EcoSolar envisions an integrated value chain to manufacture and implement solar panels in the most ecologic way by maximising resource efficiency, taking into account reuse of materials during production and repurposing solar panel components at end of life stage. EcoSolar will demonstrate that during the lifetime of a solar electricity producing field, individual panels can be monitored, allowing to identify defaulting panels at an early stage, replacing or repairing them and thus to increase the overall energy yield. In WP1, SINTEF&Norsun will work on recovery & reuse during silicon ingot crystallisation, addressing recovery of argon purge gas and work with Steuler on reusable crucibles. In WP2 Garbo will recover Si-kerf-loss during wafering, and with SINTEF work on potential reuse applications, like as Si-feedstock in crystallisation processes, or as resource in crucible manufacturing or lithium ion battery production. In WP3, ISC&SoliTek will look into potential for re-using process water; reducing material resources, like chemicals and silver, by smarter solar cell design, more efficient processes and recovery and reuse of chemicals; AIMEN will develop solar cell monitoring and repair for inline processing in an industrial plant, to enable remanufacturing. In WP4 Apollon will use a module design that results in reduced bill of materials, enables remanufacturing and reuse of components from modules that showed failures after assembly or have been identified as malfunctioning in operating PV installations, based on integrated diagnosis techniques for the detection of failure modes. bifa will collect data from all previous WPs to assess environmental impact of the intended innovations (WP5). Bifa will identify waste streams that are costly and hard to recycle and find opportunities to repurpose those waste products. BCC will disseminate the results and will support the partners with the exploitation and replication potential of the results (WP6).

Polyethylene terephthalate (PET) is a Thermoplastic Polymer increasingly used in several applications due to its excellent physical and chemical properties. With the increase in the amount of PET wastes, its disposal began to pose serious economic and environmental problems; current PET waste disposal options include incineration, landfilling and recycling. Landfilling and incineration are outdated processes, their environmental impact is high and the dependency from crude oil is critical. Recycling is the preferred option for the treatment of waste PET: plastics must be a resource and their recycling is the only way to make sustainable the plastic production chain in Europe without loss of material. The recycling of PET does not only serve as a partial solution to the solid waste problem but also contributes to the conservation of raw petrochemical products and energy. The proposed project aims at implementing an industrial plant to produce high quality PET through the chemical recycling of PET wastes (icluding opaque & multi-layer) and promotes true sustainable development of PET production enabling virtually endless PET re-use. Garbo’s chemical recycling technology represents a novel and industrial applicable technology for the transformation of PET based wastes in monomer (BHET) that can be purified and re-used in the production of PET as raw material instead of terephthalic acid (TPA) and ethylene glycol (EG), with enormous advantage for the polyester value chain in terms of competitiveness and jobs creation. The Garbo's technology serves 3 purposes: helping Europe to obtain “Zero Plastics to landfill by 2025” recommended by the most important associations in the plastic market promoting the Circular Economy Package as required by the European Plastics value chain and representing a new way for the European PET producers to reduce the dependence and the influence of the raw materials (TPA and EG) derived from crude oil and, consequently, their correlated costs.

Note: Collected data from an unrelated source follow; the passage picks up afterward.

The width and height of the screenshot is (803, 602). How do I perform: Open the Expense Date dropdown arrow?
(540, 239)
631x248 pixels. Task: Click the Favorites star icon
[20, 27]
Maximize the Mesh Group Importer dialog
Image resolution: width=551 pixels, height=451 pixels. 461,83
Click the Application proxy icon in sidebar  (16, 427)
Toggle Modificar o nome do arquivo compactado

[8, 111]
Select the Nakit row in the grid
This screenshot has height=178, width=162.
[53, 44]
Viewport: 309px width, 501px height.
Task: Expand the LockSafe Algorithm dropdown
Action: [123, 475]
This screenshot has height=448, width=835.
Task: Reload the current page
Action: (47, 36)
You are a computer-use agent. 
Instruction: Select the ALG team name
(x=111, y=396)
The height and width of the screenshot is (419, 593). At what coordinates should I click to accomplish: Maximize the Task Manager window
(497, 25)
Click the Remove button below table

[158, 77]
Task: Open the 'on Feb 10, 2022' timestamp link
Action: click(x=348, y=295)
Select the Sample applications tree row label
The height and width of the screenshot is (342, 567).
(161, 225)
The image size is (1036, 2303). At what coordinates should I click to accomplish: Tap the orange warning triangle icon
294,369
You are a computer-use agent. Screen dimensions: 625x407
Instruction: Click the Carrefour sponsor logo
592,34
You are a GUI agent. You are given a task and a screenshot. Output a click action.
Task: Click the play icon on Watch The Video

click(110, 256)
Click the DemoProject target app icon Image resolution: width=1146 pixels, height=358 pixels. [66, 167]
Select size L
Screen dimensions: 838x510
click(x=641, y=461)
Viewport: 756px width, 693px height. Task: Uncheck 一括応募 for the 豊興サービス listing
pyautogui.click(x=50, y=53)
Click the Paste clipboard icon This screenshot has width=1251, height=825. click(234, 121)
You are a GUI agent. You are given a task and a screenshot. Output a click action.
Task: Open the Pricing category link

The massive industrial use of Polyethylene Terephthalate (PET) poses serious economic and environmental problems due to its poor recyclability. Current PET disposal options include incineration, landfilling and recycling while a relevant amount is still dumped into oceans. Landfilling and incineration are however outdated since environmentally unsustainable. Recycling is the preferred option, but a series of technological barriers limit the recycling into high-quality rPET (recycled PET). The ChemPET project aims to scale-up a cutting-edge chemical recycling technology, based on glycolysis, for PET based waste converting it into monomer BHET. Currently, there are no alternatives which guarantee efficient results at industrial scale considering heterogeneous PET feedstock. BHET can be newly used as raw material in the production of virgin PET instead of the terephthalic acid (TPA) and the ethylene glycol (EG) that derive from crude oil. This determines advantages for the PET value chain in terms of environmental sustainability, competitiveness and job creation. ChemPET will help Europe to achieve the “Zero Plastics to landfill by 2025”, promoting the Circular Economy and reducing Europe dependency on fossil feedstocks. ChemPET project foresees the technical improvement of ChemPET technology and the valorisation of by-products. After the optimization of the BHET production phase, GARBO will collaborate with many stakeholders across plastic industry value chain to maximize the business opportunities and foster the uptake of ChemPET technology. The production of chemical recycled PET (crPET) from BHET will close the loop supporting the growth of the circular economy thus reshaping the PET value chain at whole. Large occupational benefits are expected by the replication of ChemPET process.